毒味役のルルシアンは、死に戻る!

まめつぶいちご

プロローグ

「このスープ、毒が入ってます」


 出された豪華な食事の毒味を終えると、私を凝視している執事長のマーゼラルドへ報告した。


「クソ! またか! 一体誰が仕込んでいるのだ!」


 マーゼラルドが黒髪をグシャグシャにして取り乱すのも無理はない。


 君主であるカーネリア姫様の為に作られた食事には、毎回必ずと言っていいほど毒が盛られているからだ。


「マーゼラルド様。こちらの肉料理とパン、それとサラダには毒がありませんでした」


「ルルシアン、毎度の毒味役……感謝する。君がいなければ、カーネリア様は何度死んだ事か……」


「いえ、お役に立てて幸いです」


 私は愛想笑いをして水を飲むと、お腹がぐ〜と鳴った。


 ◇


 私の名前は、ルルシアン・イルヴァーナ。このニールベルト城で、姫であるカーネリア様専属の毒味役をやっている。


 二年もカーネリア様の毒味をしているけど、昔は毒なんて一切入ってなかった。


 でも、ここ最近は毎日毒を食べている事から城内では《毒喰らいのルルシアン》なんて言われたりもしている。


「カーネリア姫様には、こちらの食事をお持ちしろ。必ず三名で運ぶように。配膳中に毒を盛られては敵わん」


「かしこまりました」


 疲れた顔のマーゼラルドがカーネリア姫様専属の側仕えの三人に指示を出すと、彼女らは私の食べていた食事を姫様の元へ持っていってしまった。


「しかし、ルルシアンが毒味役として採用されてから二年か。毒が効かぬとは天性の毒味役だな」


 まぁ毎日高級料理を食べ放題なんて、食べる事が大好きな私には天職だけど、一つ間違いがある。


 毒が効かない。

 みんなそう言うけど、本当違う。


 私は毎回食事の度に、毒で



――私が毒味をする少し前


「ルルシアン。本日、カーネリア姫様にお出しする料理だ。毒味を頼む」


「かしこまりました」


 私の目の前には、この世で最高と言われる料理が並んでいる。


 高レベルのミノタウロスを使ったステーキに、天空島で採れた新鮮な野菜。神秘の泉で作ったスープに、金色粉こんじきこで作られたパン。


 私は大好物の肉料理を少し切り取ると、そっと口へ運ぶ。おいしい……。暖かい肉汁がジュワッと溢れて、口の中ではカーニバルが始まる。


 追い討ちで金色粉こんじきこのパンも少しちぎり頬張る。鼻腔をバターの良い香りが突き抜ける。

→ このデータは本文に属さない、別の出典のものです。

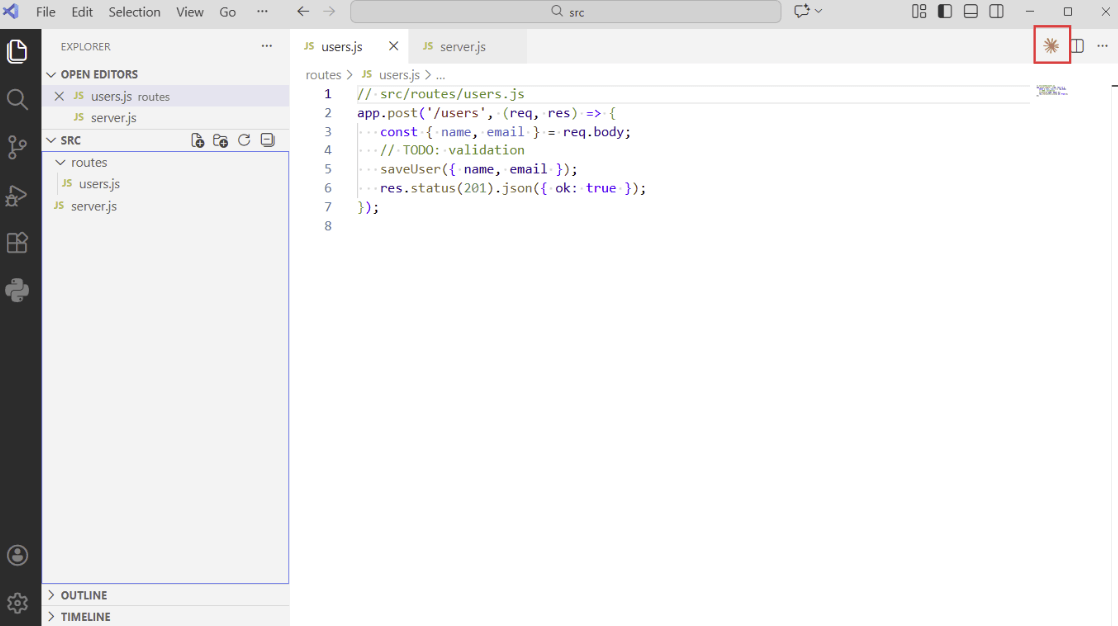Viewport: 1118px width, 626px height.
Task: Refresh the SRC explorer tree
Action: (x=244, y=141)
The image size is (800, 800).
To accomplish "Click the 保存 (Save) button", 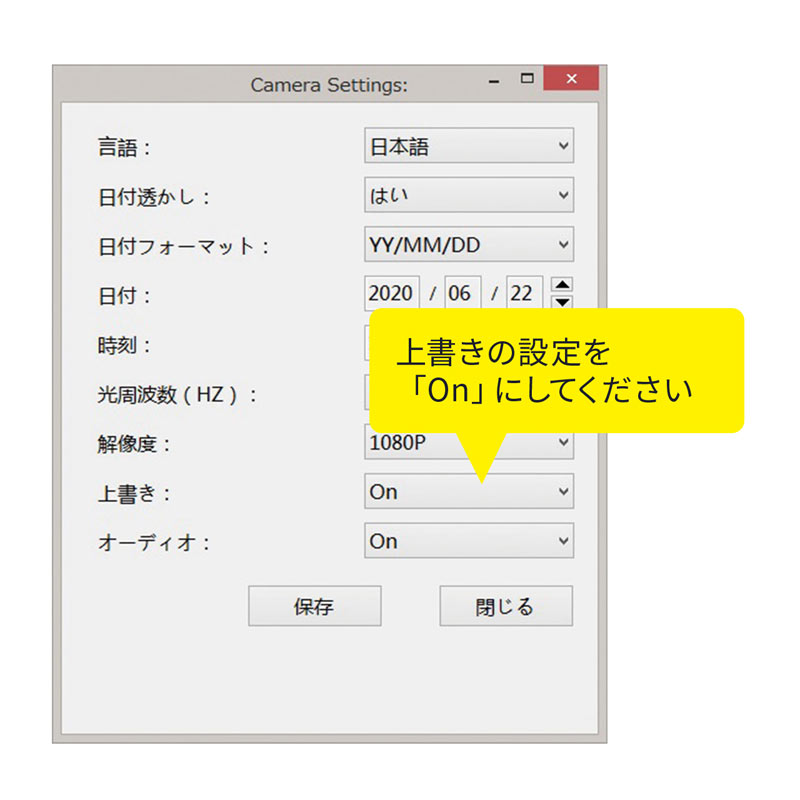I will click(x=315, y=605).
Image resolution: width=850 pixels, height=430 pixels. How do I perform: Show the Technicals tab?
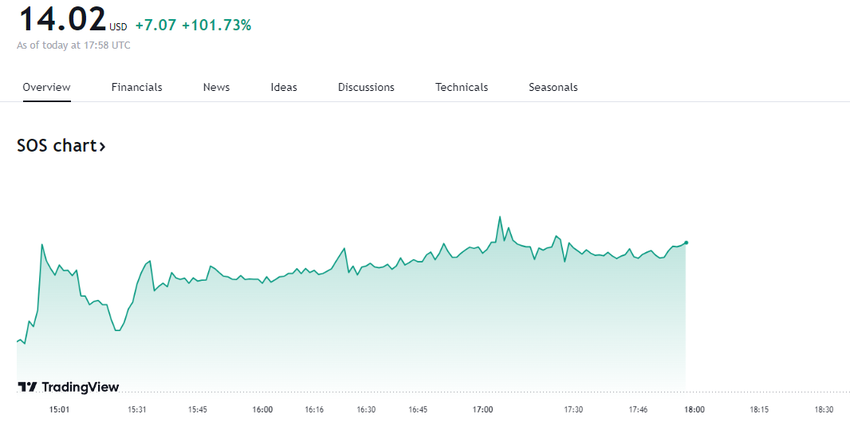pyautogui.click(x=462, y=87)
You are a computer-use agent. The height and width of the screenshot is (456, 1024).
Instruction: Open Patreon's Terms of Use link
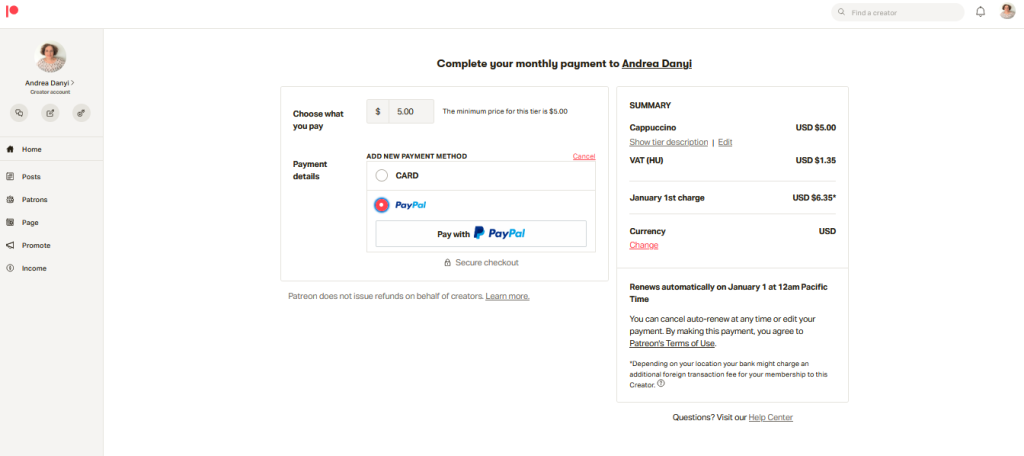point(672,343)
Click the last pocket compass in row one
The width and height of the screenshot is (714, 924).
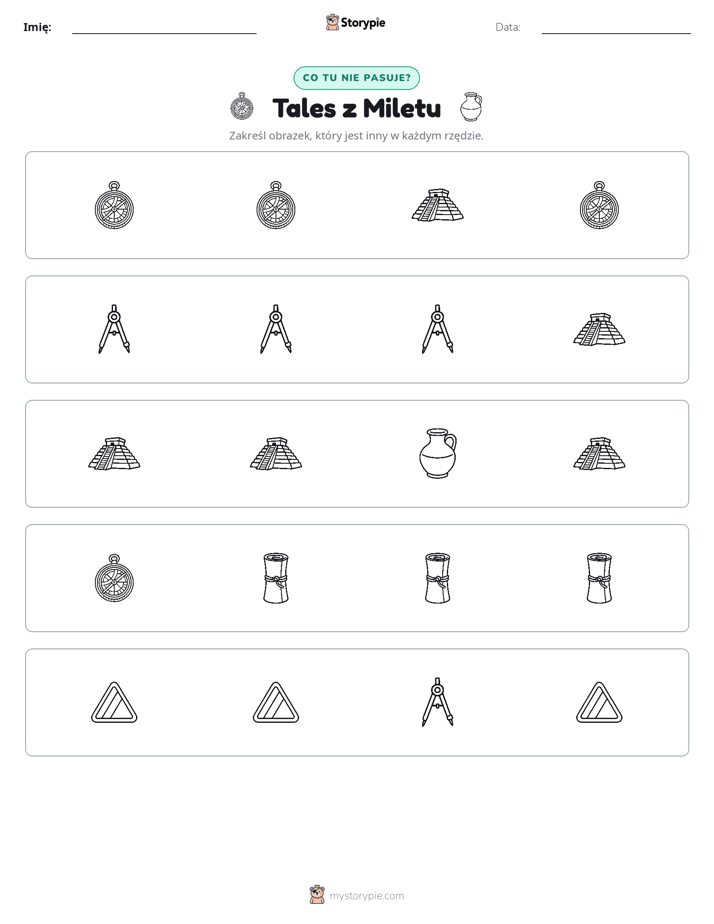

 天空のサラダも、噛むたびにシャキシャキと瑞々しい音を立てる。かかっているシーザードレッシングも濃厚で最高。


「おいし……じゃなかった。問題ありません」


 執事長マーゼラルドに凝視される中での食事は、少し食べにくい。


「ではこちらのスープを……」


 カップに口を付け、音を立てずに神秘の泉のスープをそっと飲むと、舌の痺れを感じた。


 あ、これ毒だ。とわかった私は、慌てて肉料理を全部食べる。パンも全部食べる。サラダも全部食べる。


 めちゃくちゃ美味しい!

 もう死んでも良いくらいおいしい!


 マーゼラルドが「お、おい! ルルシアン?! 毒味だけだぞ! 全て喰らってどうする!?」と叫ぶ中、無我夢中で食べる私を止められる人はいない。


 おいしいーー!!


 そのまま毒入りをスープを飲み干すと、私はブハァ!と血を吐いて死んだ。


 そう、死んだのだ。


 その瞬間。私のスキル《運命の歯車デスティニー・ギア》が発動。世界を構築する歯車が逆回転を始め、時間が戻っていく。



――私は、死の起因となった分岐点まで時間を戻すと、二度目となるマーゼラルドのセリフを聞いた。


「ルルシアン。本日カーネリア姫様にお出しする料理だ。毒味を頼む」


「かしこまりました」


 もうどの料理に毒が入っているかわかっているから、天空のサラダとミノタウロスの肉料理を少し頬張り、金色粉パンをかじる。


 以前何もしないで、これは毒ですと進言したら「お前が入れたのか」と疑われた事があった。


 最後に、毒スープに口をつけてすぐに離す。


「このスープ、毒が入ってます」


 そして冒頭へ戻る。


 こうして私は毎日、毒を喰らってはする事で、毒味役として生計を立てている。


 私がこうして毒味役に至るまでは、様々な苦難があった。


 あれは五年ほど前。私がまだ十代の頃――。